▸ **MATERIAL PROVIDED**
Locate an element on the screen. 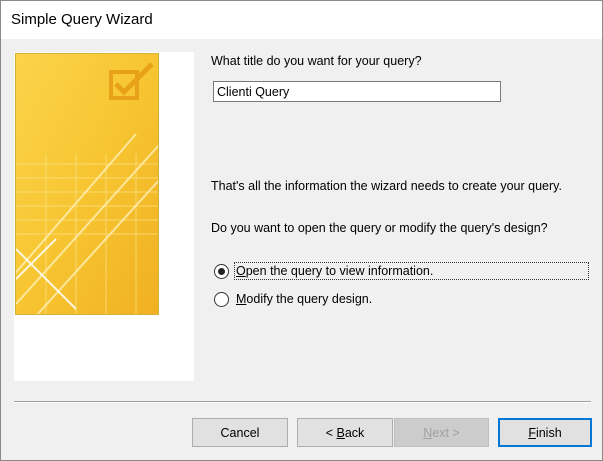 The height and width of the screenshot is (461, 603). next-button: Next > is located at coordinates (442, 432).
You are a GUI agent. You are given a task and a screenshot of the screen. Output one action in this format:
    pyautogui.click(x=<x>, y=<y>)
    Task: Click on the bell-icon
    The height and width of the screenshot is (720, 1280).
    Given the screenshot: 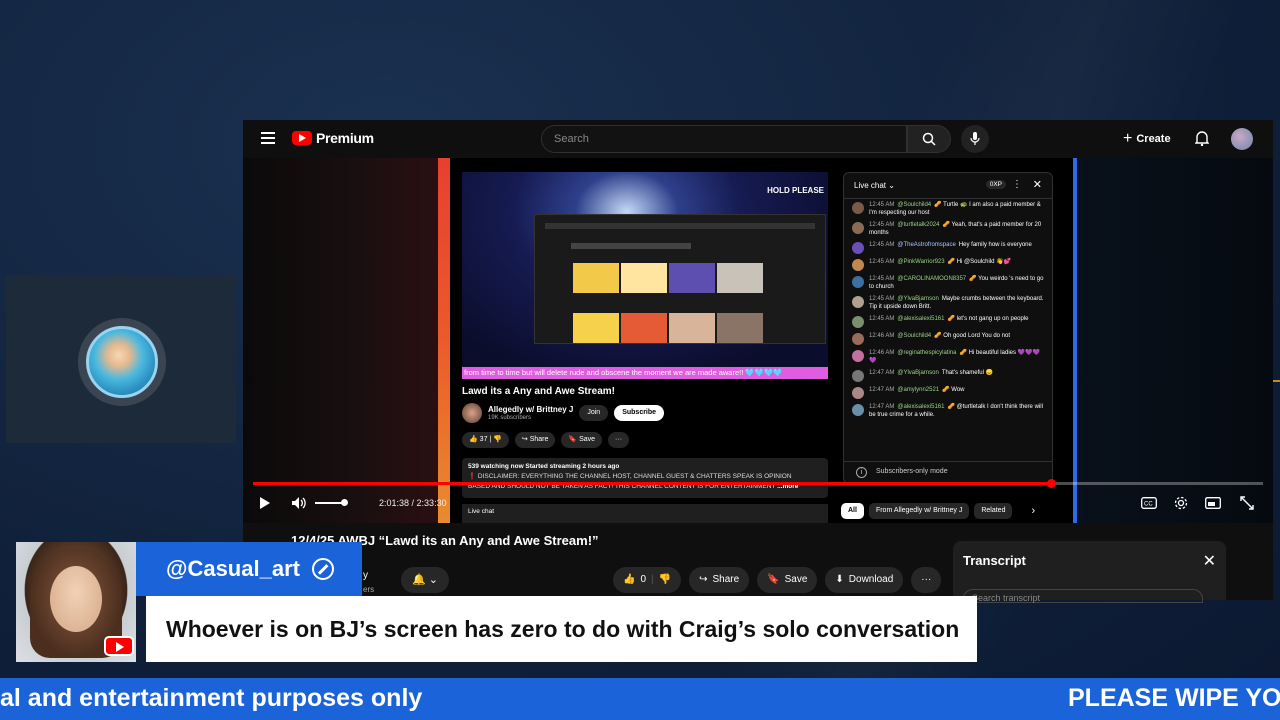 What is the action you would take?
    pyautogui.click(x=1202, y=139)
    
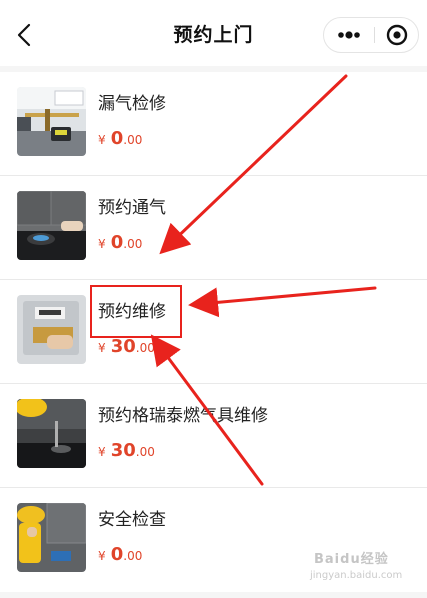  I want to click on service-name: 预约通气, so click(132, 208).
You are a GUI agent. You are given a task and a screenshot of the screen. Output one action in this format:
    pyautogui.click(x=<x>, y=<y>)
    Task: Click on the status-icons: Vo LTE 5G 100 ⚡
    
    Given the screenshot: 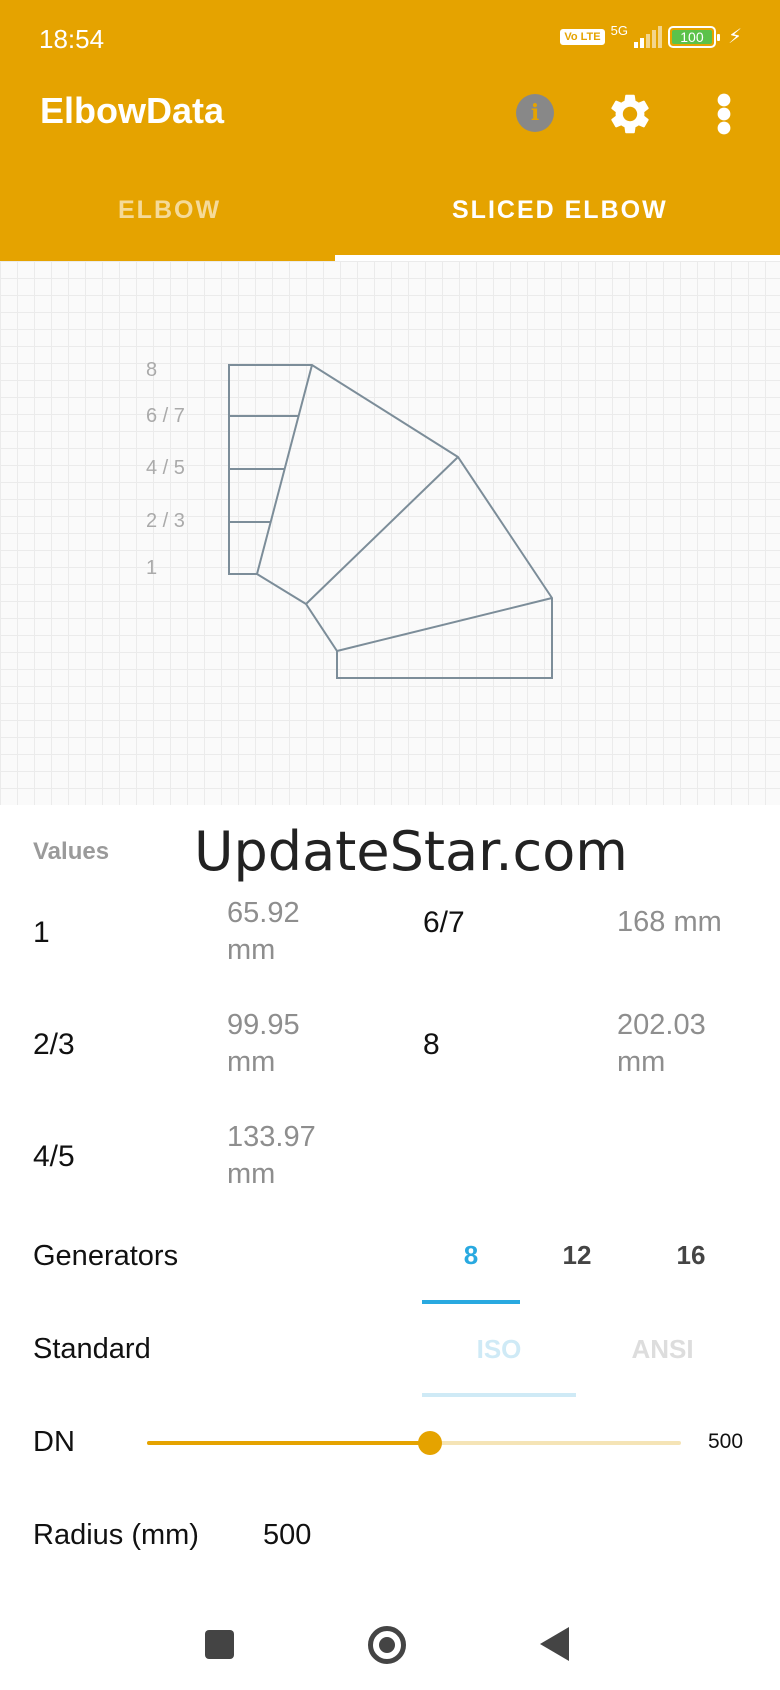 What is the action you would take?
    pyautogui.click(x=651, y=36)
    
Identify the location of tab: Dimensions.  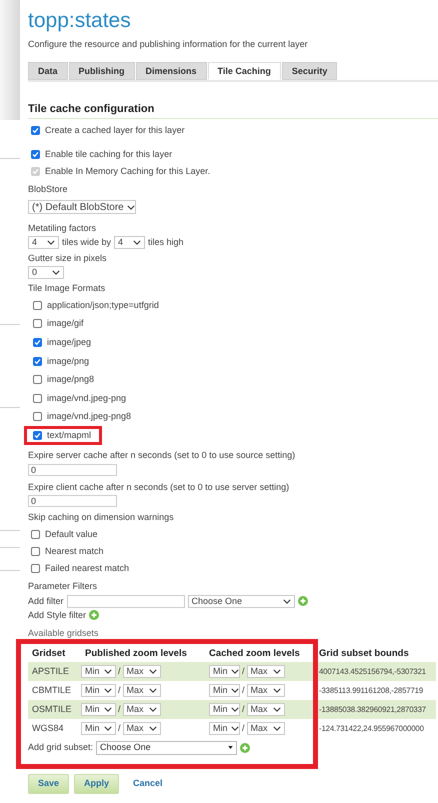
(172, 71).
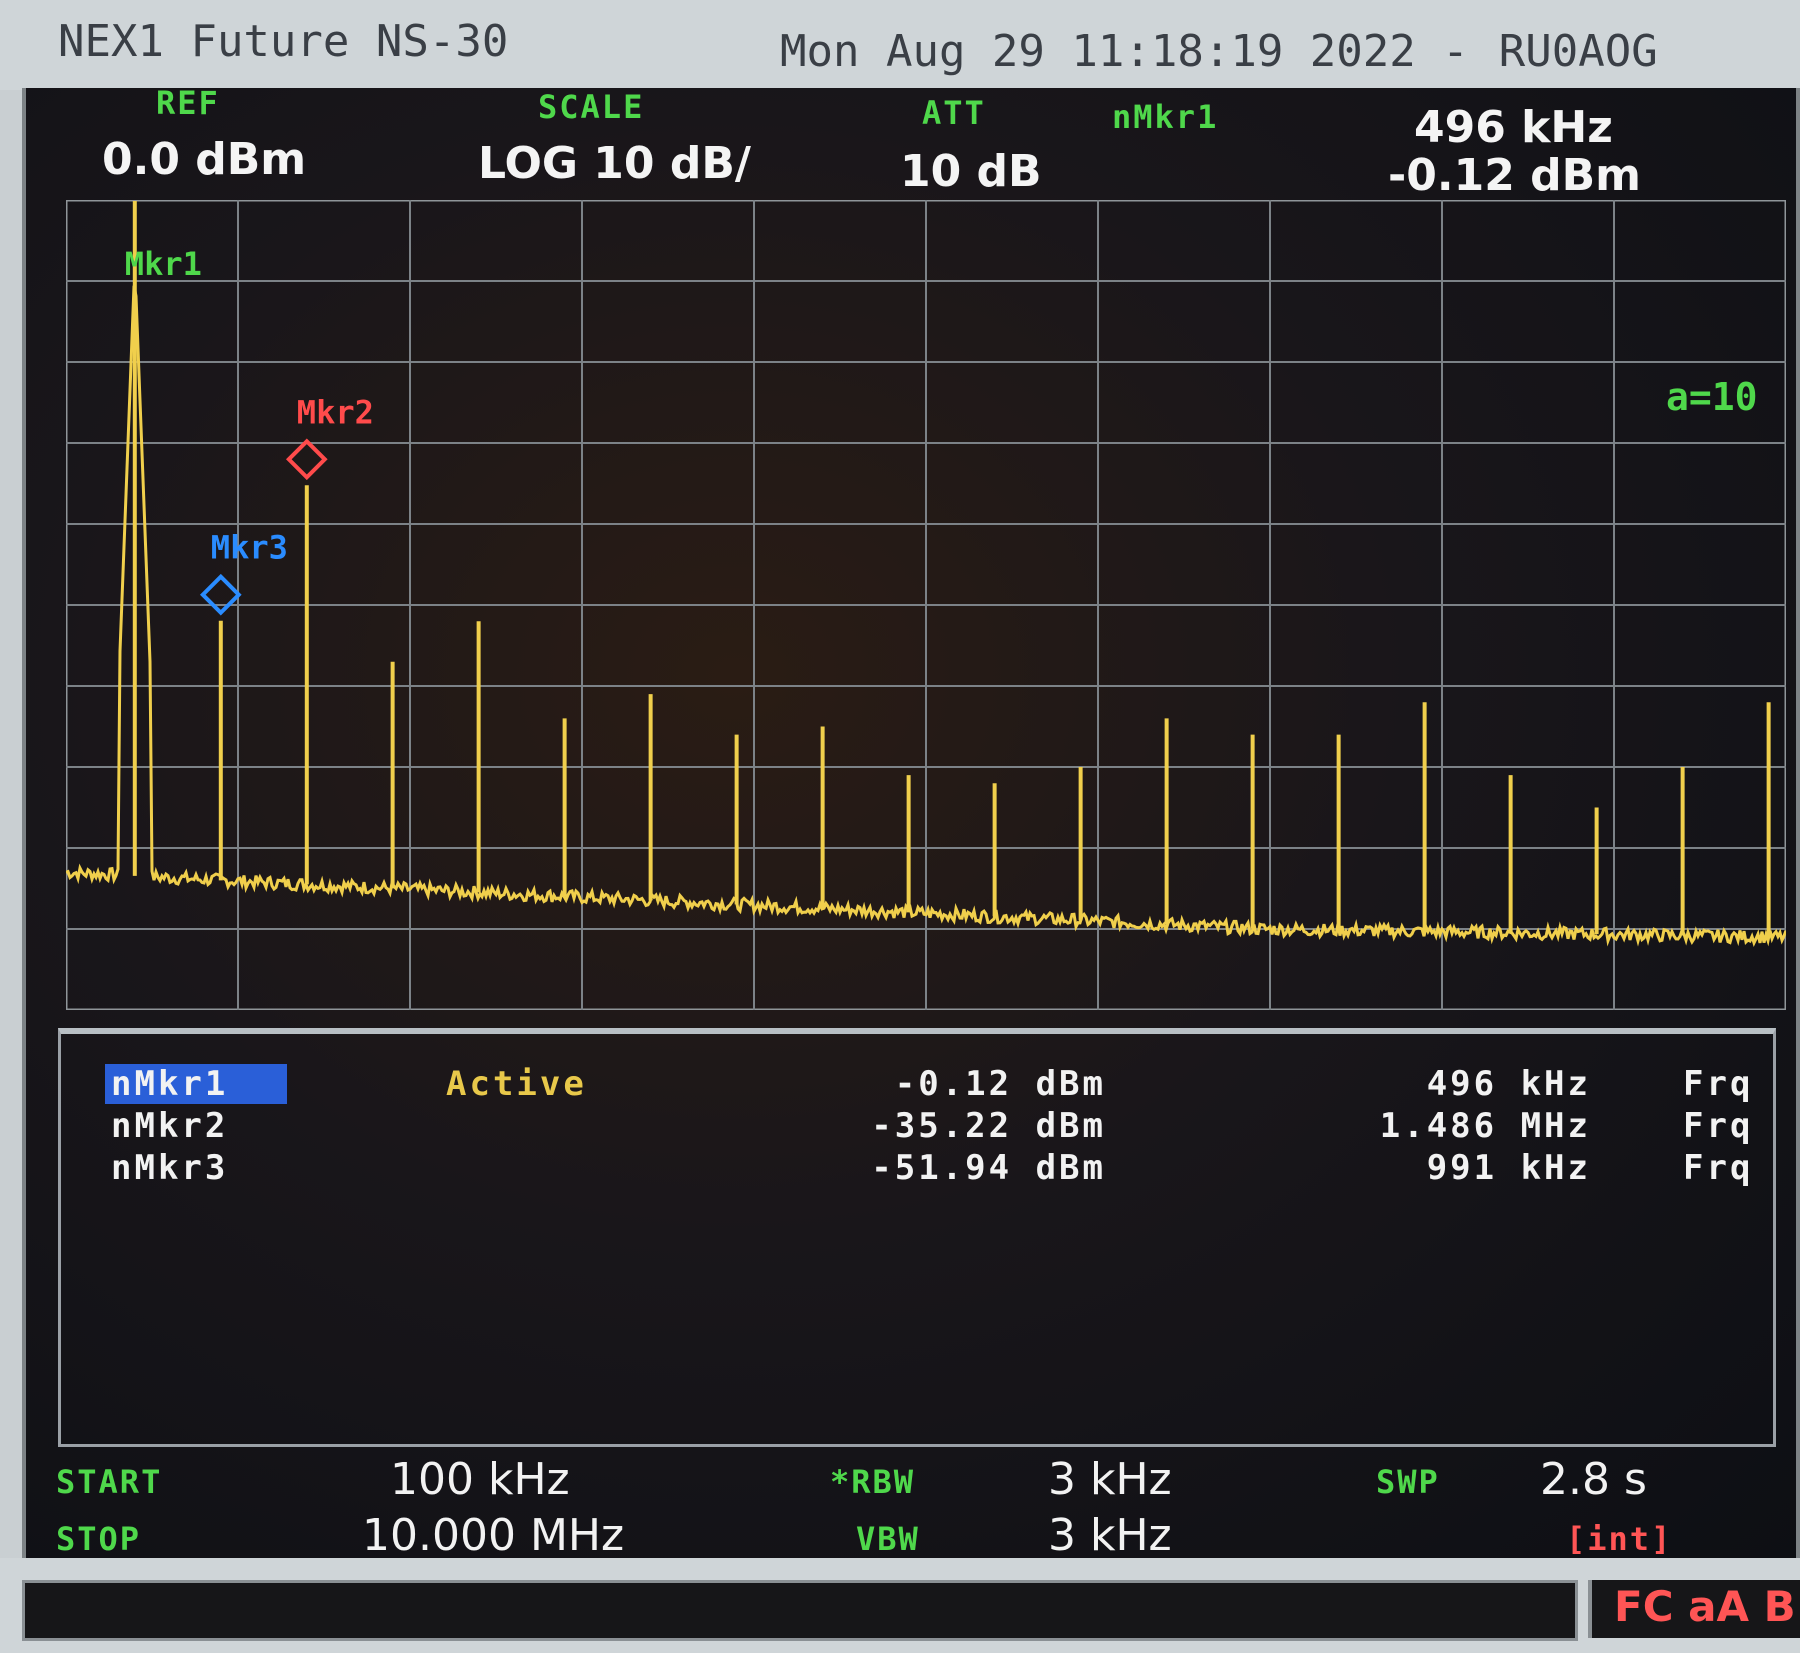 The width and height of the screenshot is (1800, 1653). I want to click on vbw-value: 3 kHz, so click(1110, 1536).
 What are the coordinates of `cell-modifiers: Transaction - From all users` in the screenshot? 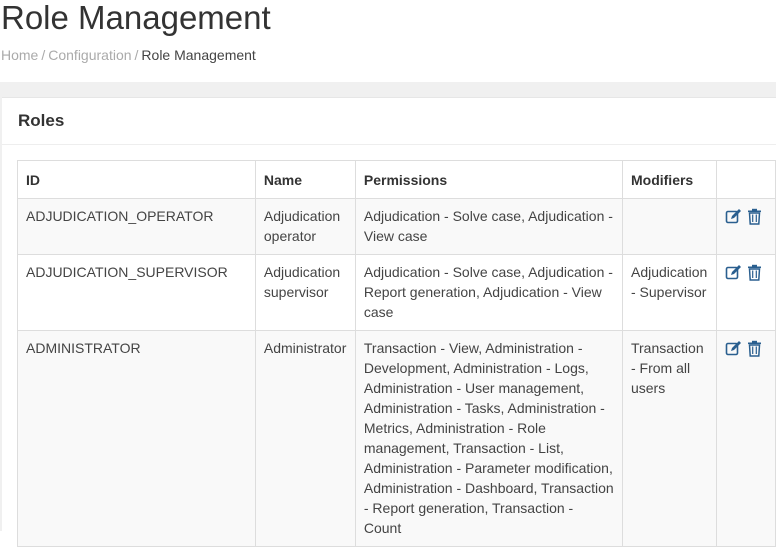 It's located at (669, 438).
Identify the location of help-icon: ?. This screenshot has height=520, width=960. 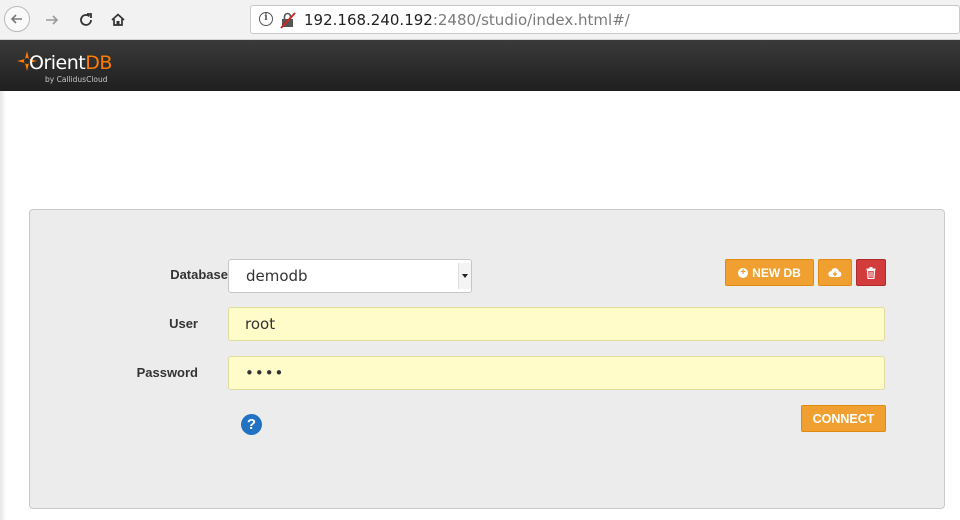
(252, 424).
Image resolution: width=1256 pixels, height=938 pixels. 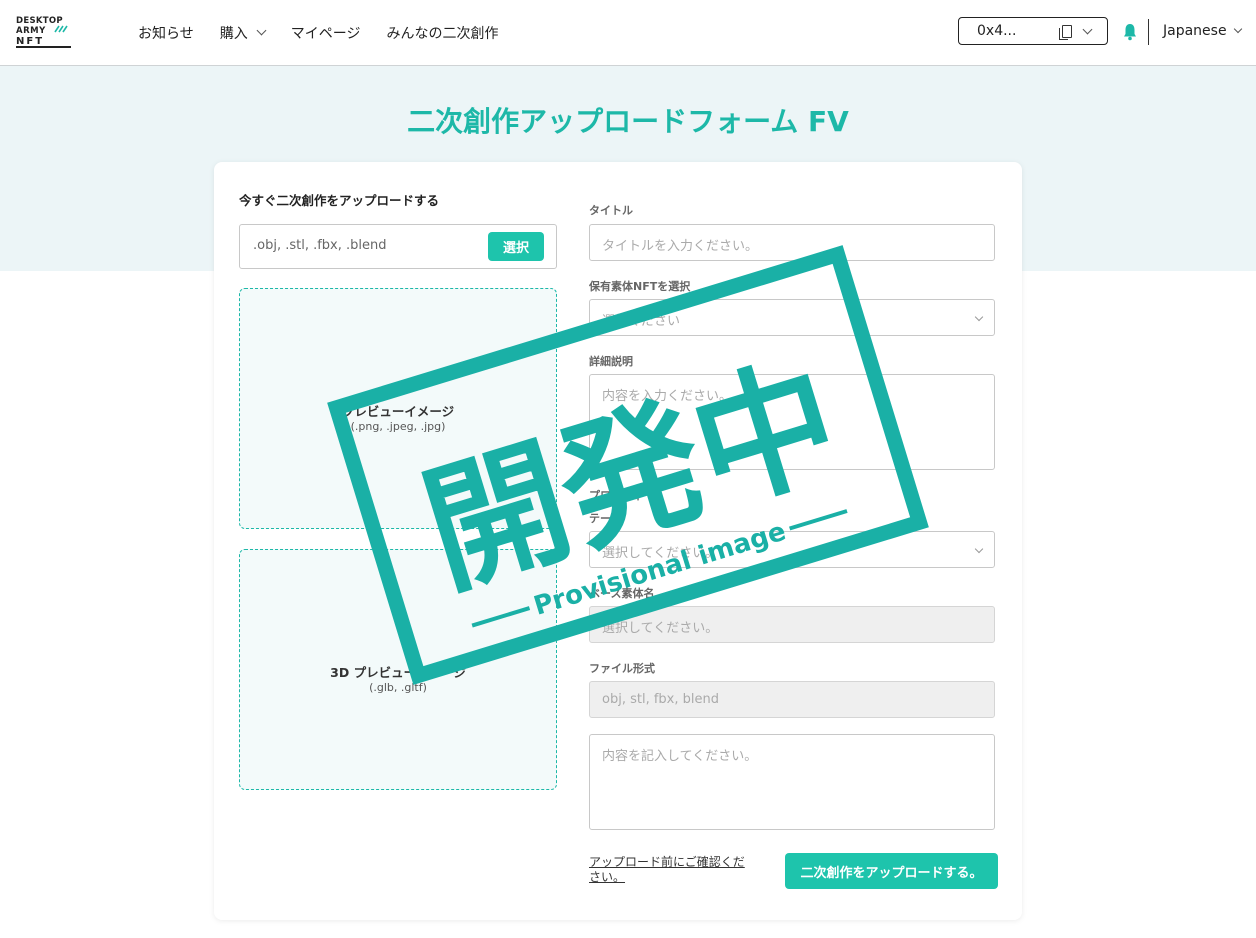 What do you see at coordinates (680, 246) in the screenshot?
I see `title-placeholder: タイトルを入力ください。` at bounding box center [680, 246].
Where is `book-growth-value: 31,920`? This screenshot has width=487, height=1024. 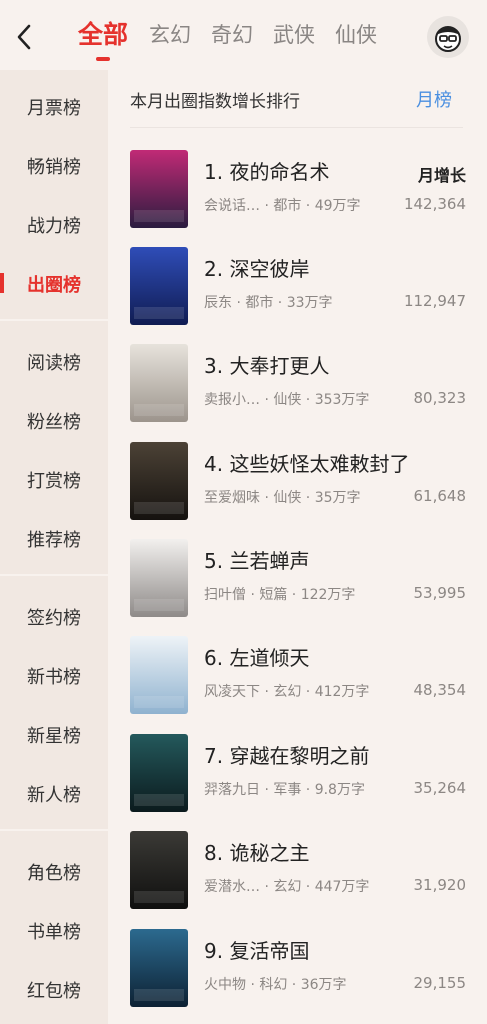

▸ **TASK REQUIREMENTS**
Copy every line of the records above that contains the string "pyautogui", treating uppercase and lowercase as different.

▸ **ANSWER BOX**
    pyautogui.click(x=<x>, y=<y>)
    pyautogui.click(x=1202, y=139)
    pyautogui.click(x=<x>, y=<y>)
    pyautogui.click(x=651, y=36)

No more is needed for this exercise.